Attackers have intensified their intrusions into core networks, in some cases reaching sensitive systems such as subscriber data and lawful interception platforms, as seen in the high-profile Salt Typhoon case. They often hide in plain sight by exploiting trusted tools, unpatched devices, and misconfigurations.
63% of operators faced at least one "living off the land" attack last year; 32% suffered four or more.
Low-profile infections that have persisted for years have resulted in significant data exposure and forced operators to undertake costly remediation efforts, highlighting the business and reputational risks associated with long-term privileged access.
As the CISO of one of North America's leading CSPs stated, "Salt Typhoon was the most significant cybersecurity incident we've faced in the past 12 months. ... Some of the entry points were installed years ago, waiting for the right moment to activate."
DDoS attacks are shorter and more powerful.
Terabit-scale DDoS attacks are now an everyday reality, up from one every five days in 2024, and gigabit residential broadband connectivity is amplifying the dangers.
DDoS spikes in the 5-10 Tbps range are the "new normal," escalating faster than most alert systems can sound the alarm.
Around 78% of DDoS attacks now end within five minutes (up from 44% in 2024), and 37% in less than two minutes, highlighting the need for rapid detection and mitigation.
More than 100 million residential endpoints (4% of the global total) are now available for exploits and malicious bandwidth use.
AI is now fundamental to defense, and secure quantum networks are the next frontier.
More than 70% of telecom security leaders now prioritize AI-based threat analysis and machine learning, and more than half plan to deploy AI for detection within 18 months as a direct response to stealth attacks and rapid DDoS campaigns. Similarly, telecom companies must also adopt automated certificate management and quantum-ready encryption.
The validity period of digital certificates is being drastically reduced, from more than a year currently to just 47 days in 2029.
Despite upcoming compliance deadlines from regulatory bodies, especially in the European Union, the sense of urgency within the sector is low: the risk of quantum computing ranks second to last among the concerns of network security professionals.
Insider risks, human error, and misconfigurations remain significant vulnerabilities.
Nearly 60% of high-cost breaches are due to internal actions or errors, and complex supply chains further increase exposure to credential misuse, privilege escalation, and physical access breaches.
Hygiene deficiencies also continue to create openings, with 76% of vulnerabilities resulting from a lack of patches.

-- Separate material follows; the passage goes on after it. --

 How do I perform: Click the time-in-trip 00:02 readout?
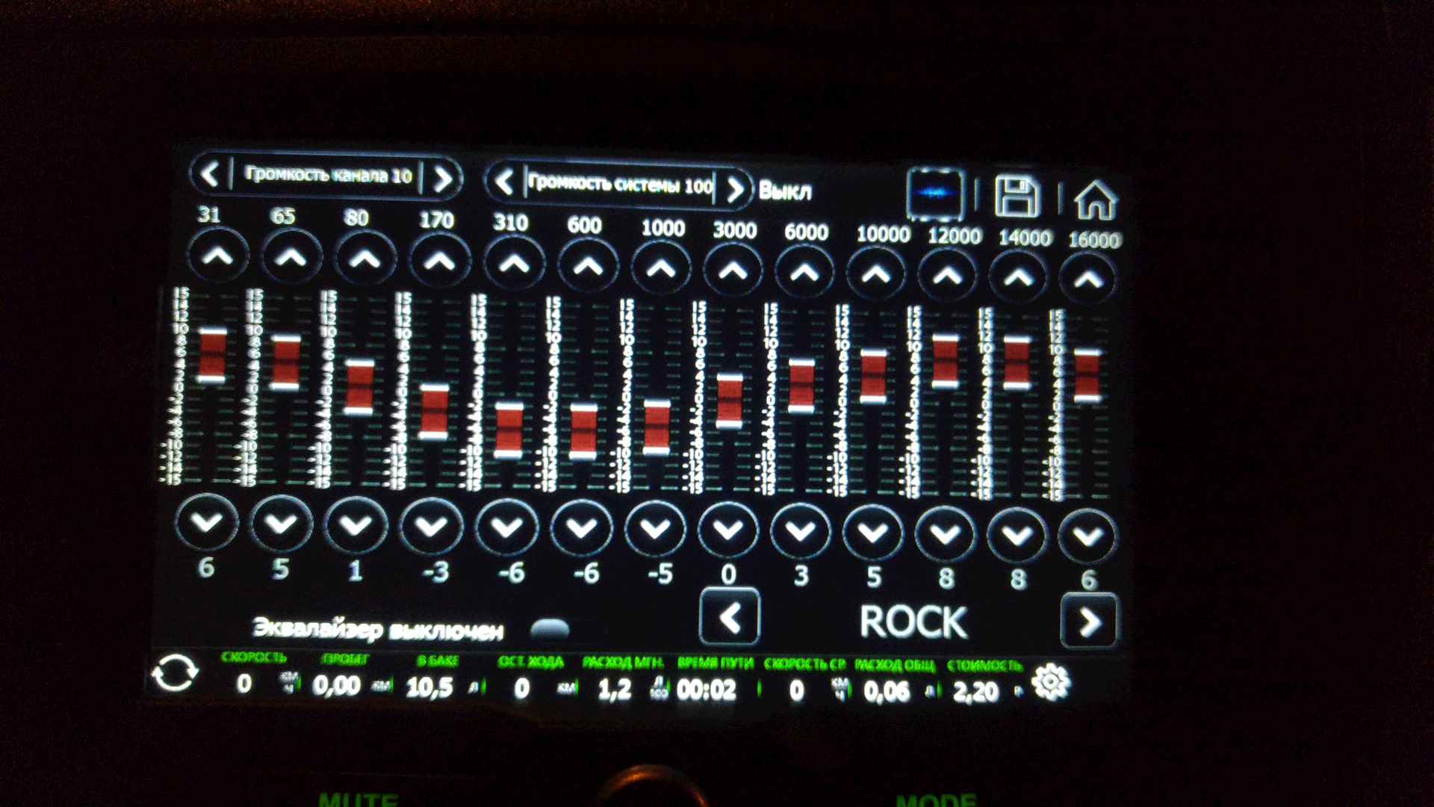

Application-layer issues, including weak access controls and exploitable software flaws, remain prevalent as digital services expand.
“Connectivity drives everything from public safety and financial transactions to digital identity. Recent attacks have compromised lawful interception systems, leaked sensitive subscriber data, and disrupted emergency services. The industry must fight back by sharing threat intelligence, AI-powered detection and response, and crypto agility, transforming interconnected networks from a vulnerability into a source of resilience,” said Kal De, senior vice president of Product and Engineering, Cloud and Network Services at Nokia.
“In light of the rise of industrialized attack tools, millions of insecure IoT endpoints, and organized botnets employing residential proxies, network owners must act now to protect their assets and customers from massive, complex, and highly variable DDoS attacks in the range of more than 10 terabits. Security should not be an afterthought; DDoS protection must be built into the network itself, ensuring that critical network functions continue uninterrupted ,” said Jeff Smith, Vice President and General Manager of Deepfield, Nokia.